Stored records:
◇ ◇ ◇ ◇ ◇
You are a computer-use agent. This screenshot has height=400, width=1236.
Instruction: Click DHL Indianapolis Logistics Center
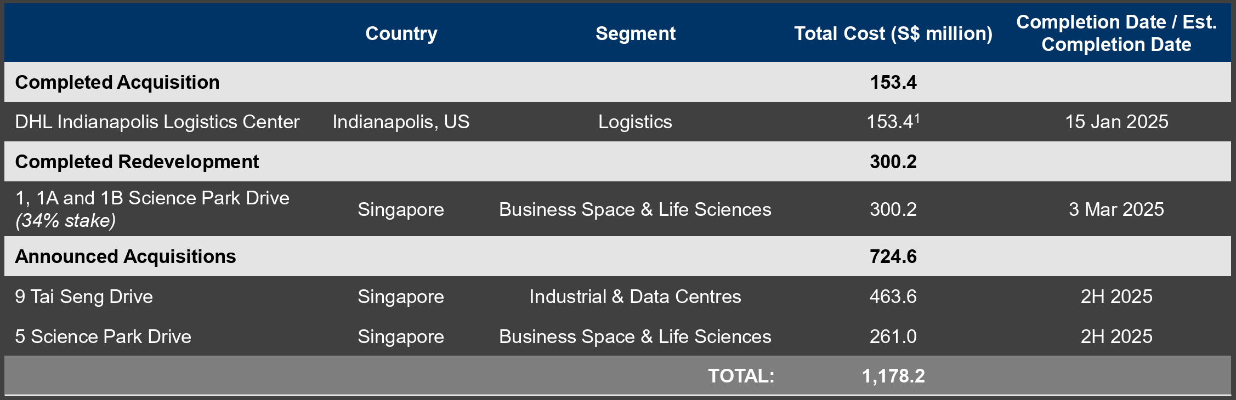pyautogui.click(x=157, y=122)
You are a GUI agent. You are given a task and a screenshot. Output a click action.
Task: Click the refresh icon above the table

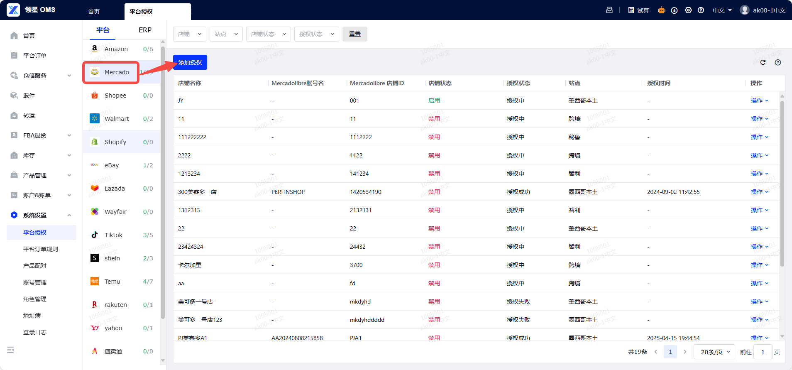763,62
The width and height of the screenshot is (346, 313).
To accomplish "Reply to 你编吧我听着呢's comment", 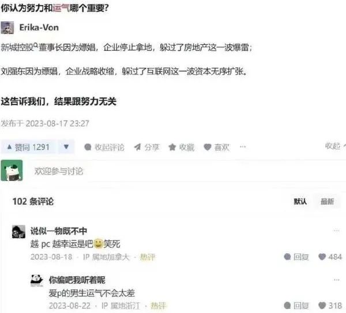I will click(296, 306).
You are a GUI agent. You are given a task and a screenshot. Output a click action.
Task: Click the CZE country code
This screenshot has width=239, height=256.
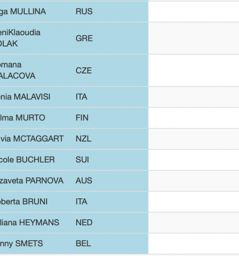click(x=84, y=70)
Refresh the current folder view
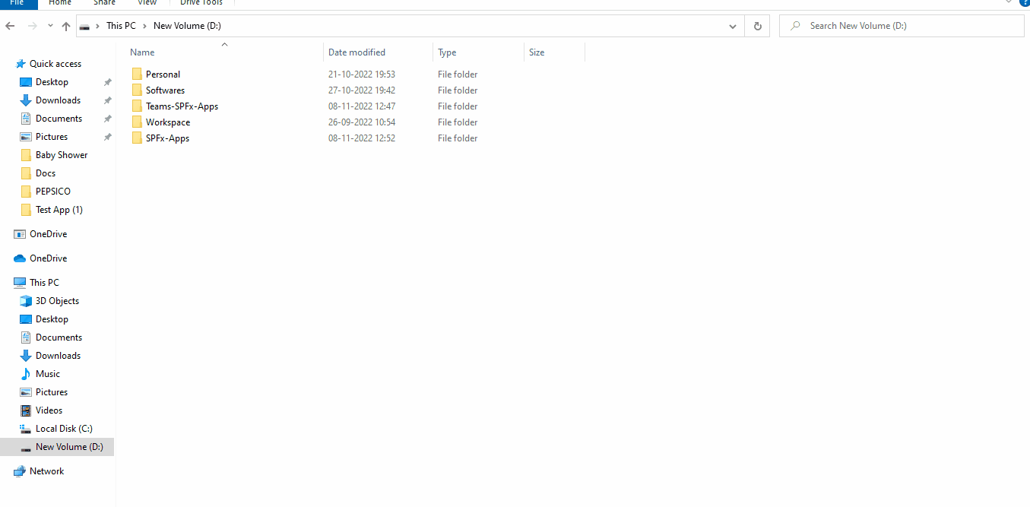Viewport: 1030px width, 507px height. [757, 25]
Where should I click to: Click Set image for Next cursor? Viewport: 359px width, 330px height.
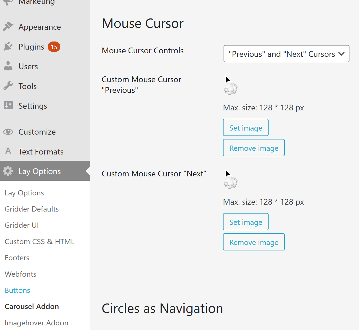point(245,222)
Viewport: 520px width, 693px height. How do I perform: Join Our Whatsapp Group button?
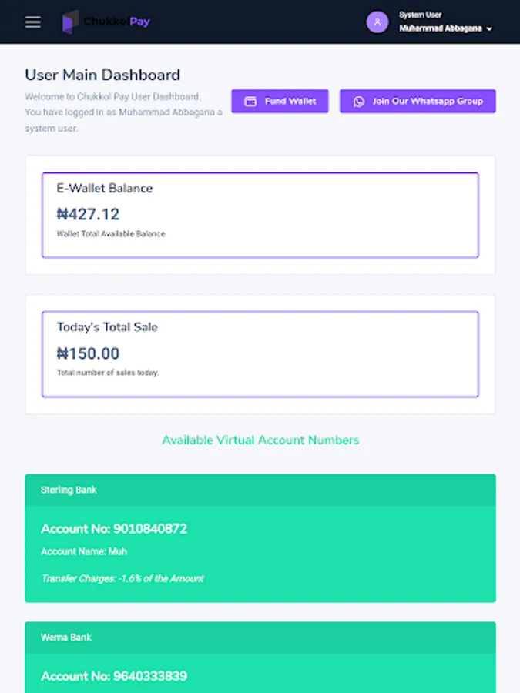coord(418,102)
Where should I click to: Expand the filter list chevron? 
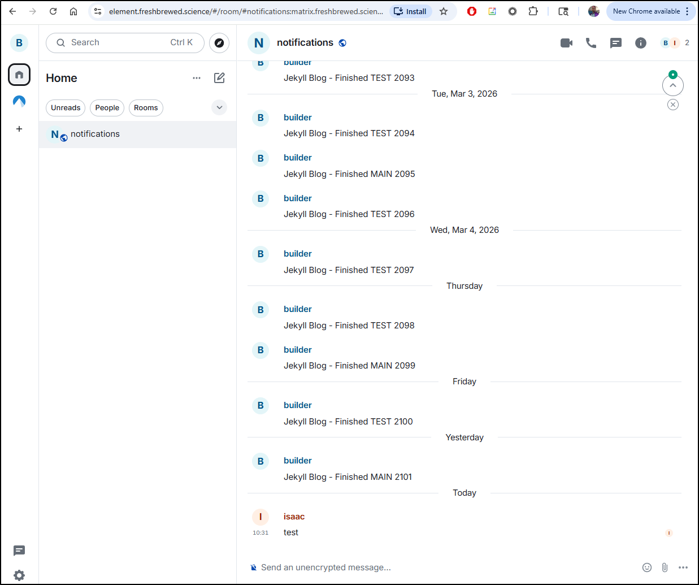click(x=219, y=107)
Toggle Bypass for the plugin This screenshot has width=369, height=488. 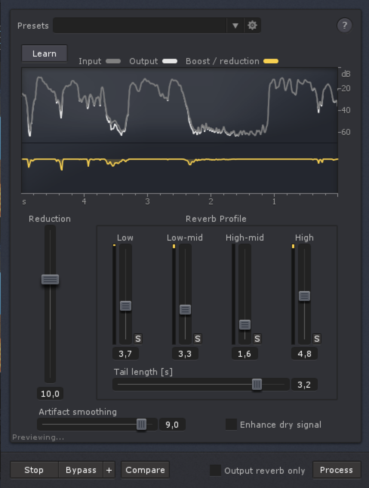coord(80,470)
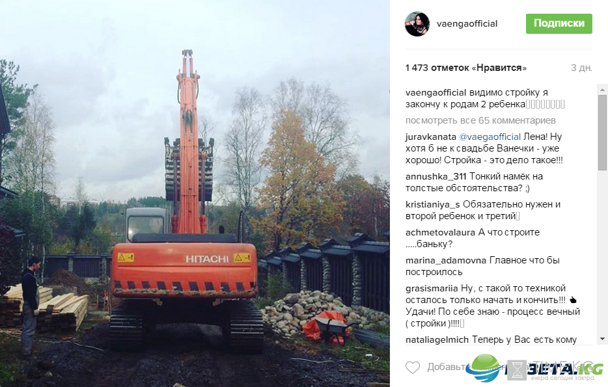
◇ ◇ ◇ ◇ ◇
- _PROBLEM TO WORK ON_: Above are records; write out the lines from the one with "Instruction: Click DHL" down to the one with "The width and", exactly, leaving the pictures out.

- _RESPONSE BELOW_:
Instruction: Click DHL Indianapolis Logistics Center
pyautogui.click(x=157, y=122)
You are a GUI agent. You are given a task and a screenshot. Output a click action.
Task: Click the refresh icon above the table

763,62
The width and height of the screenshot is (346, 313).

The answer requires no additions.